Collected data
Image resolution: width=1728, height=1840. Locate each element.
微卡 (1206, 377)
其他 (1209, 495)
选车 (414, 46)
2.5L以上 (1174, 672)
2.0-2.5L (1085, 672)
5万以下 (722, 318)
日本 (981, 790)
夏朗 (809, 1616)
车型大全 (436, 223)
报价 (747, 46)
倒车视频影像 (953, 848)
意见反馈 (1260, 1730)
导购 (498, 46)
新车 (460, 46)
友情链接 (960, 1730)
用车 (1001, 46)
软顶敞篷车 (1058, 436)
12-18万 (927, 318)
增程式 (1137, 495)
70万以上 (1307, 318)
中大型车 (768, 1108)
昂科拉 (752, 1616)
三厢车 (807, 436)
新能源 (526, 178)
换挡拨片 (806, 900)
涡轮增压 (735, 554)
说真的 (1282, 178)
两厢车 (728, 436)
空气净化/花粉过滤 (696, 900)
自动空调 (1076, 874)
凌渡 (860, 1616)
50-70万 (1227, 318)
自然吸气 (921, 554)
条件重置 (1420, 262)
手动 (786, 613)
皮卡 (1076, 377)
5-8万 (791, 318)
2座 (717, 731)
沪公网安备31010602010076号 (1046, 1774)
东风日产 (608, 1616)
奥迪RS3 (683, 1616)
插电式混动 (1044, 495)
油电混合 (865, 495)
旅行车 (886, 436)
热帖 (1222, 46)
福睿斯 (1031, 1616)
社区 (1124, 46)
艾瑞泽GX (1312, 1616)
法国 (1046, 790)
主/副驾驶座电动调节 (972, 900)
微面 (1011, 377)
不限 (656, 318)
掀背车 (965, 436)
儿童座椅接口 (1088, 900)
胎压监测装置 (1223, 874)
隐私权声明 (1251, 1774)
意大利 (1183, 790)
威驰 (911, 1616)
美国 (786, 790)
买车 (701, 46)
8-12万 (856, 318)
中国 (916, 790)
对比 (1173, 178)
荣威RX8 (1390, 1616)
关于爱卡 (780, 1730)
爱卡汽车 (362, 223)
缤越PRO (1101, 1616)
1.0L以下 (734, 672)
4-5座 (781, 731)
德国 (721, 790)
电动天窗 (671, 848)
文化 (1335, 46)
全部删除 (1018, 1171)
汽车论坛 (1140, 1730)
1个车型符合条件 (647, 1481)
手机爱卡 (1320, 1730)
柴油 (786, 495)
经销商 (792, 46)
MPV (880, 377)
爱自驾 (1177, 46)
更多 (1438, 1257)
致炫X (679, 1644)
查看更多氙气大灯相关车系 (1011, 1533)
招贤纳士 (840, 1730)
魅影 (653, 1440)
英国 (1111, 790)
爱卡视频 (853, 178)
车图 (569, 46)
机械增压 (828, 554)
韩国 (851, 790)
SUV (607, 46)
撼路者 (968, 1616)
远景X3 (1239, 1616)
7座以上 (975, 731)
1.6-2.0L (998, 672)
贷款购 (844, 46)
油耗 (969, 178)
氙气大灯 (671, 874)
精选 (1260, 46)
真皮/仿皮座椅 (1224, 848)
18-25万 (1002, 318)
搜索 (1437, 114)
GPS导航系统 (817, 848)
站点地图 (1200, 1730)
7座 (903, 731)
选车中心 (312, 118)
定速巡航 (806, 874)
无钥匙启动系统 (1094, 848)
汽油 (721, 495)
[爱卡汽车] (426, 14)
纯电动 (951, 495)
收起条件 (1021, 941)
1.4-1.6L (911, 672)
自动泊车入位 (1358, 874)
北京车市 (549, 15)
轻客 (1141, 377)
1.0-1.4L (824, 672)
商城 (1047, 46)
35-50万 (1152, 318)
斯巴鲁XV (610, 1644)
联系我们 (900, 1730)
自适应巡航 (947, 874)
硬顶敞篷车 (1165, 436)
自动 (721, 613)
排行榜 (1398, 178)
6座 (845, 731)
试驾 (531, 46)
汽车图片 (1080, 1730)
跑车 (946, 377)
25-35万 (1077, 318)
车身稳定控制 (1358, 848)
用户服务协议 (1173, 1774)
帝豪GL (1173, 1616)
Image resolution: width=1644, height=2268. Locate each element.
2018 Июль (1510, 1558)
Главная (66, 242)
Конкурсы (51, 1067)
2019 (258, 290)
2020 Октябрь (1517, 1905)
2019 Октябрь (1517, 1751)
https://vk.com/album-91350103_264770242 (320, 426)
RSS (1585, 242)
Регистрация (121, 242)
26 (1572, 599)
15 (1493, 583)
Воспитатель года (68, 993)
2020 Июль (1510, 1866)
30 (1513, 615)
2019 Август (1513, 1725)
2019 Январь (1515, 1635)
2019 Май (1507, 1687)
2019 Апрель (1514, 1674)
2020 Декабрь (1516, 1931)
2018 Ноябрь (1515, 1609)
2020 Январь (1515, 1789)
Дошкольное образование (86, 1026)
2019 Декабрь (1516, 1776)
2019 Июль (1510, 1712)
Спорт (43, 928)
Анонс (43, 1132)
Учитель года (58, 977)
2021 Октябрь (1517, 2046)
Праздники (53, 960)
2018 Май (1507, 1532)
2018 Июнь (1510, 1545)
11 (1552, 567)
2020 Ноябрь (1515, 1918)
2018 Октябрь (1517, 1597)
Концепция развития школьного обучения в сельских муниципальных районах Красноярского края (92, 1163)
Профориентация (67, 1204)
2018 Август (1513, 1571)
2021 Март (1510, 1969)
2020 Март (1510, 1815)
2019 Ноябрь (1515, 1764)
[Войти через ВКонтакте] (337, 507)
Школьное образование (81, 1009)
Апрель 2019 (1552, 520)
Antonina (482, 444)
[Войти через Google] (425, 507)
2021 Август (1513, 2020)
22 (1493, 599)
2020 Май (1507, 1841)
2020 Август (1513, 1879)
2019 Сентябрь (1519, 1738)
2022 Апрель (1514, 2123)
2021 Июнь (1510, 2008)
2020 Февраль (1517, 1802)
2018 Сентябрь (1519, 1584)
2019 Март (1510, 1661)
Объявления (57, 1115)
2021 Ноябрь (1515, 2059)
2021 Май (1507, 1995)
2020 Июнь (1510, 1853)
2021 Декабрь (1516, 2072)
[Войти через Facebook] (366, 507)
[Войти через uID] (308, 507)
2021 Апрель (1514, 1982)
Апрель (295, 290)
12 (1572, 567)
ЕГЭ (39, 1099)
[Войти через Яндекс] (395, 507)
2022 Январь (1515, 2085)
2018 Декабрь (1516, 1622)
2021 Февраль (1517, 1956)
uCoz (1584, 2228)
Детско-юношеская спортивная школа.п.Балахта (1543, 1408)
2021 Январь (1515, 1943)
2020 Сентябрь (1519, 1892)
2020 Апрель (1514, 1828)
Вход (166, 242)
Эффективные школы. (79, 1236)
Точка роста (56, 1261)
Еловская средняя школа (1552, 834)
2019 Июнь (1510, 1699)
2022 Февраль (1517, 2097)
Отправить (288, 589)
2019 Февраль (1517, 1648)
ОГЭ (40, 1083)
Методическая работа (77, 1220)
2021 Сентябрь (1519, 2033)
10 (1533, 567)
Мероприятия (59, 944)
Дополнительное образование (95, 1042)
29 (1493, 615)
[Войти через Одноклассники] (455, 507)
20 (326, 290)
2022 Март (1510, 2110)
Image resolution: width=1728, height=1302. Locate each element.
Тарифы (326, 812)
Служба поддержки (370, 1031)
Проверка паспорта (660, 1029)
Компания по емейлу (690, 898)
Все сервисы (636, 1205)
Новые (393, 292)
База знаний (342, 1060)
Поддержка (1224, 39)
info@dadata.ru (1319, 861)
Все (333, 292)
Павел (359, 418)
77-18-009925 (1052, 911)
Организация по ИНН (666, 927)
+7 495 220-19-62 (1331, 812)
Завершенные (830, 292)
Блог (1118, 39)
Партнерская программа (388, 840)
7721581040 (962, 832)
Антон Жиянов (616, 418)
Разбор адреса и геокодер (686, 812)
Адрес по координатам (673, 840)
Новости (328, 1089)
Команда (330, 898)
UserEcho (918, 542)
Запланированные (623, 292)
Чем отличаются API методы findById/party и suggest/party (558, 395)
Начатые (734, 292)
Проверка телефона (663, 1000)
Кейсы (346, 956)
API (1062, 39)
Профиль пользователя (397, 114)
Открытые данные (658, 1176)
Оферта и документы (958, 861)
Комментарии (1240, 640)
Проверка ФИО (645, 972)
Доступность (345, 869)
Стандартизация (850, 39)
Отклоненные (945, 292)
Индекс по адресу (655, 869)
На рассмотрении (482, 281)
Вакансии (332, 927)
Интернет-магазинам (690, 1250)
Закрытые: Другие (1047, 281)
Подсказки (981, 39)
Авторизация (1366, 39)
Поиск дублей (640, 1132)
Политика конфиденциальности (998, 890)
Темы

EXERCISE: Above are the entries. Output exactly the lines beginning with the line that has "2018 Июль (1510, 1558)" and ending with the line that has "15 (1493, 583)".

ANSWER SPACE:
2018 Июль (1510, 1558)
Главная (66, 242)
Конкурсы (51, 1067)
2019 (258, 290)
2020 Октябрь (1517, 1905)
2019 Октябрь (1517, 1751)
https://vk.com/album-91350103_264770242 (320, 426)
RSS (1585, 242)
Регистрация (121, 242)
26 (1572, 599)
15 (1493, 583)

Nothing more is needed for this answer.